Выбрать главу

Таким был и Мисима. Есть свидетельства, что неиссякаемого благосостояния он добился, подчиняясь жестокой дисциплине. В детстве и в подростковом возрасте японский писатель был слабым, болезненным, у него подозревали туберкулез, поэтому, став взрослым, он ежедневно, несмотря на обилие дел и развлечений, по два часа упражнялся, чтобы изменить свой физический облик; точно так же неукоснительно в полночь, вернувшись из бара или с литературного вечера трезвым, даже если вино там лилось рекой, он запирался у себя в кабинете и несколько часов занимался текущей работой, — отсюда и возникли тридцать шесть томов собрания его сочинений, хотя для бессмертия ему хватило бы и шести. Оставшуюся часть ночи и раннее утро Мисима посвящал «своим книгам». Трудно было бы ожидать, что в истинном творчестве он избежит натяжек, общих мест, штампов, коль скоро привык сочинять для широкой публики, — публика читает не думая и ждет от писателя только привычных схем, даже если те противоречат его внутренней правде, — этой проблемы мы коснемся, говоря о тетралогии «Море изобилия». Случается ли, что интересный поворот сюжета, яркий верный образ, дышащее правдой описание, наоборот, ненароком попадали из «истинной литературы» в чтиво, — узнать невозможно, поскольку ни одна из книжонок массового потребления не была переведена, да и тоскливо перебирать весь этот ворох. Наверное, случалось, иначе и быть не может.

Мы не станем подробно анализировать каждый из нескольких различных по стилю, но безусловно значимых, необычных романов, следующих за «Исповедью маски» и предшествующих «грандиозному замыслу» — тетралогии «Море изобилия». Вскользь коснемся драматургии и, в силу обстоятельств, вовсе умолчим о «Доме Киоко», из-за которого Мисиму постигла единственная в жизни неудача; умолчим по той простой причине, что не существует ни единого его перевода. На первый взгляд, очень разные, все эти произведения, выходившие огромными тиражами, некогда помогли своему создателю добиться небывалой популярности; в действительности, они — только вехи на пути к последнему подвигу, полноценному разрешению самых важных конфликтов, впервые намеченных в раннем творчестве, что очевидно для каждого внимательного читателя.

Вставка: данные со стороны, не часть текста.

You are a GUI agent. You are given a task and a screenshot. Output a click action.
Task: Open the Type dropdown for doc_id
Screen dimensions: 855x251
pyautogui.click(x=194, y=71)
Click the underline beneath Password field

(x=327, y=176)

В юности Мисима брал свои сюжеты из хроники происшествий и слегка видоизменял их; первые его романы обладают редким свойством — достоверностью ускользающего мгновения, — всю жизнь Мисима стремился запечатлеть изменчивое настоящее. Иногда он писал откровенную публицистику, иногда, что намного хуже, наспех варганил беллетристику. Психологический реализм «Жажды любви» и «Золотого Храма», едкая ирония «Моряка, отвергнутого моpeм» в целом напоминают нам европейскую манеру письма. По сути, до сорока лет писатель, избавивший себя от проблем войны, — во всяком случае, так ему казалось[14] — переживал вместе со всеми японцами переломный этап, когда на смену вдохновенному патриотизму военного времени пришел подспудный соглашательский патриотизм периода оккупации, выражавшийся в слепом подражании Западу и самоотверженном укреплении экономической мощи страны. На фотографии, очень характерной для того времени, Мисима, одетый во фрак, отрезает первый кусок свадебного пирога в роскошном ресторане «Интернешенел Хаус», святая святых Токио, застроенного по американскому образцу; на другой фотографии он в безупречно строгом костюме выступает на пресс-конференции, уверенный, что интеллектуал ни в чем не должен уступать банкиру. Но тайные мании, пристрастия, антипатии в зрелые годы ничуть не меньше, чем в юности подтачивали лакированную поверхность, образуя в жизни и в творчестве лабиринты каверн, как в больных легких. Вскоре отпечатают другие снимки: на одном Мисима — святой Себастьян, на другом он впивается в сердцевину огромной розы, и кажется, будто роза хочет его поглотить. Наиболее шокирующую фотографию я опишу в конце книги.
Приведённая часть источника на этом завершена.